GPL and NDA

Julian Hall jules at acris.co.uk
Fri Jul 20 15:43:34 UTC 2001


I think this is getting a little out of proportion.

There is no issue in this situation.  B is free to distribute under the
GPL to whoever B wishes to distribute.  The GPL does not create an
obligation to supply (other than that to supply source code to anyone
who has had binary copies), therefore in order to comply with the terms
of the NDA, B is free to refuse to distribute the GPL'd code.  Note that
the GPL requires that all 3rd parties be licensed to use it, but this
does not interfere with non-distribution.  Copyright and disclosure are
two separate issues.

The only issue I can see would be if an NDA were to exist in the same
direction as the software was being distributed.  At this point this is
restricting the rights of the receiving party in a manner incompatible
with the rights granted by the GPL.  My understanding of this area of
law is a little hazy, but I understand that in the UK at least NDAs are
considered tenuous at best, and believe that courts would generally rule
in favour of the receiving party being permitted to redistribute the
software.

I hope everyone sees the logic behind what I'm saying here?

Jules

Carlo wood wrote:
On Fri, Jul 20, 2001 at 08:02:23AM +0200, Bernard Dautrevaux wrote:
>     Company A provides, under an NDA, information to company B.
>
>     Using this information, B develop, based on some GPLed code,
>     a program for A.
>
>     B then distribute this program (which IS GPLed) to A, but is
>     prohibited to distribute it to anybody else (due to the NDA).
>
> Is this a violation of the GPL or is it possible, provided that B
distribute
> the program to A with the normal GPL provision of the access to the
source
> code?
>
> Of course if A decide to redistribute the program in any form, then
this
> must be done witout requiring an NDA to conform with the GPL. My
question is
> about the initial "distribution" of the NDA-covered code by B to A.

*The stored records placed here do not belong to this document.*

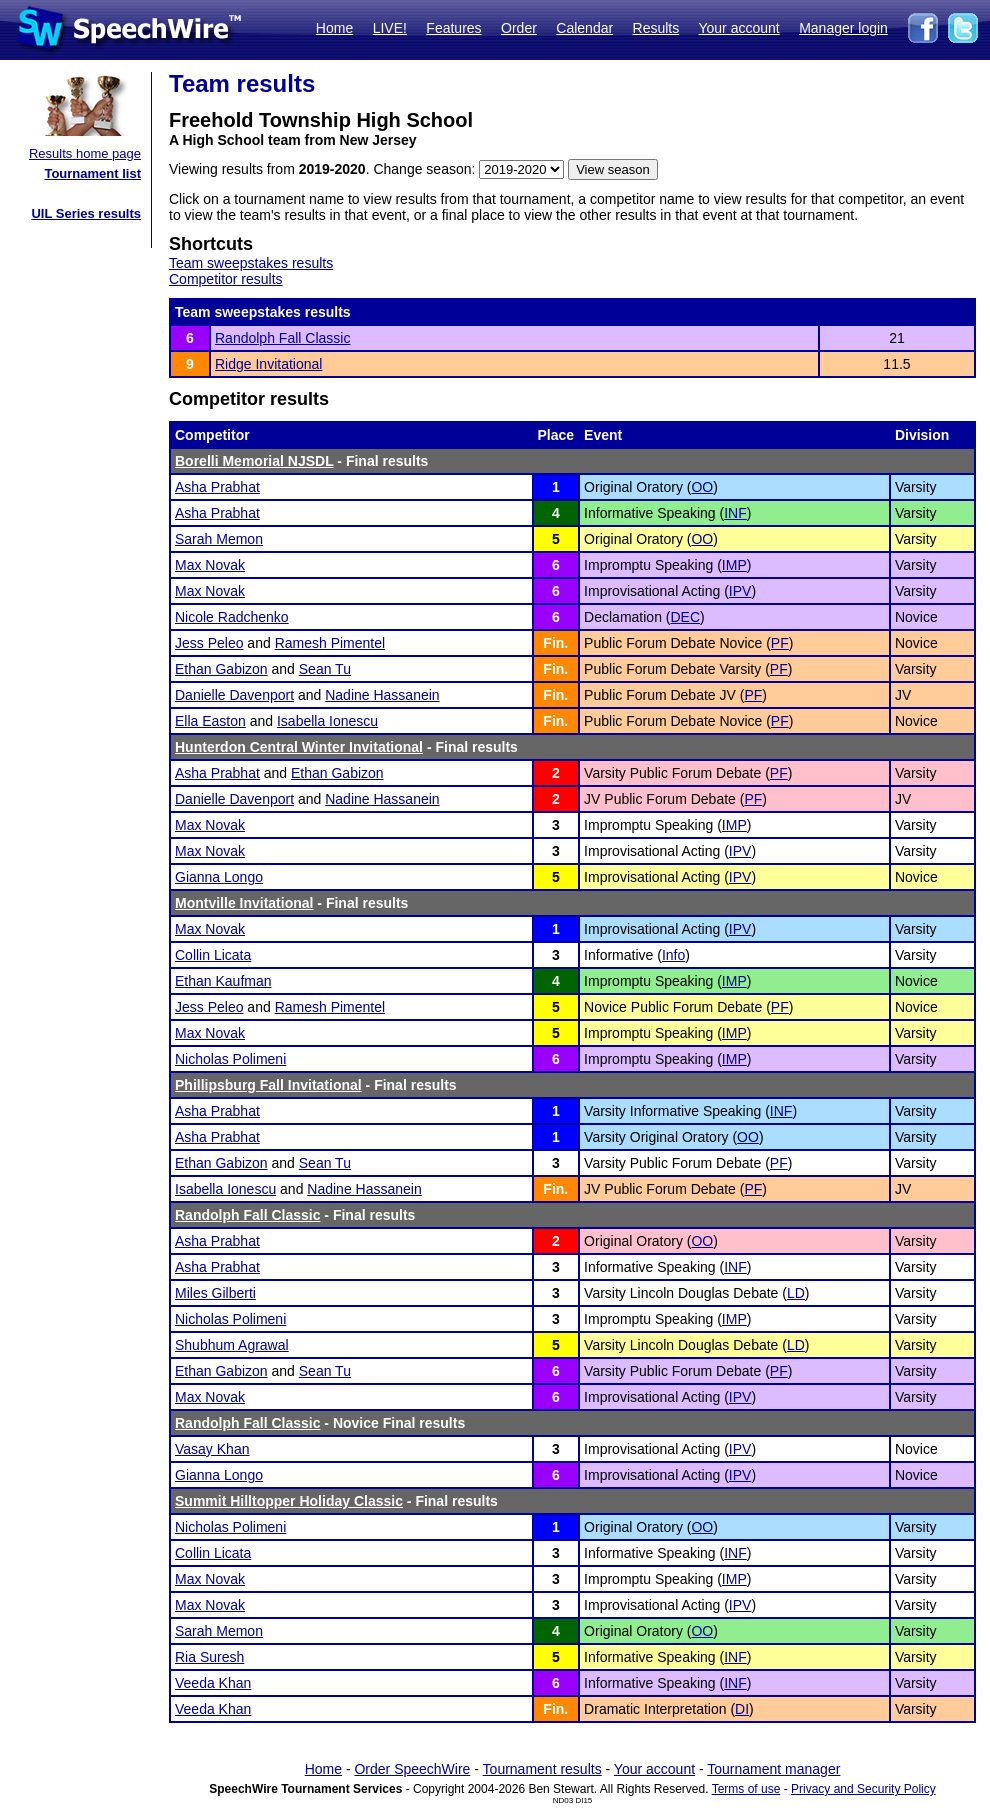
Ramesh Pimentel (330, 643)
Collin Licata (213, 955)
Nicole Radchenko (232, 617)
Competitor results (226, 279)
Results (656, 28)
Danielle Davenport (234, 695)
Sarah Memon (219, 539)
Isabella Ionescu (327, 721)
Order (519, 28)
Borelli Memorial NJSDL (254, 461)
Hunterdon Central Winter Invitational (299, 747)
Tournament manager (773, 1769)
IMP (734, 565)
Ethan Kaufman (223, 981)
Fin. (555, 643)
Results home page (85, 153)
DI (742, 1709)
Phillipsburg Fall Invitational (268, 1085)
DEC (685, 617)
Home (334, 28)
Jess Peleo (209, 643)
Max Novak (210, 565)
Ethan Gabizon (221, 669)
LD (796, 1293)
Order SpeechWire (412, 1769)
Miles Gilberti (215, 1293)
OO (702, 487)
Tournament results (542, 1769)
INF (735, 513)
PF (780, 643)
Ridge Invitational (268, 364)
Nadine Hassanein (382, 695)
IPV (740, 591)
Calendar (584, 28)
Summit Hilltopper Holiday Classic (289, 1501)
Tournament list (92, 173)
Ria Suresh (209, 1657)
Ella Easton (210, 721)
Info (673, 955)
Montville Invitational (244, 903)
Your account (738, 28)
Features (453, 28)
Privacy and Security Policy (863, 1789)
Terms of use (746, 1789)
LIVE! (390, 28)
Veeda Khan (213, 1683)
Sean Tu (325, 669)
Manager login (843, 28)
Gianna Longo (219, 877)
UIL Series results (86, 213)
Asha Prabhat (217, 487)
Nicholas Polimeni (230, 1059)
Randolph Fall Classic (282, 338)
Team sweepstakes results (251, 263)
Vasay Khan (212, 1449)
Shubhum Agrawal (232, 1345)
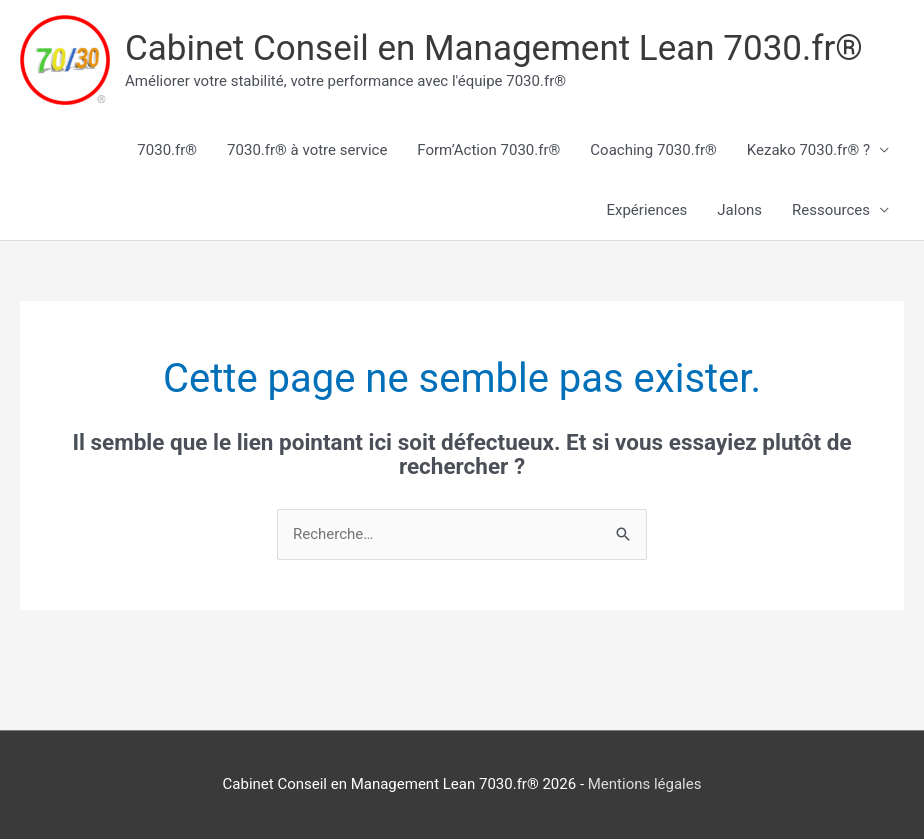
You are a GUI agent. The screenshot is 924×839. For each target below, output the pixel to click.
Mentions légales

Imho, it works as follows:

anything + GPL can not be distributed unless it is first GPL-ed.
If 'anything' disallows changing the license, then it can not be
distributed period.  However, if the NDA allows B to perform the
following atomic operation: distibute it back to A and GPL it at
the same time, then there is no incompatibility with the GPL.
However, and that is certainly an interesting legal question,
can something like that be atomic?  If you first GPL it and THEN
distribute it to A, then there CAN NOT be a restriction to also
distribute it to C.  While when you first distribute it to A and
then GPL it, you violated the GPL.  And even when the operation
can be atomic, A can not distribute it anymore of course - if he
does that then the orginal authors of the GPL-ed code as well as
B can legally request a copy - which would be GPL-ed.
Imho, this is only possible when the transfer from B back to A
is not considered a distribution as per GPL.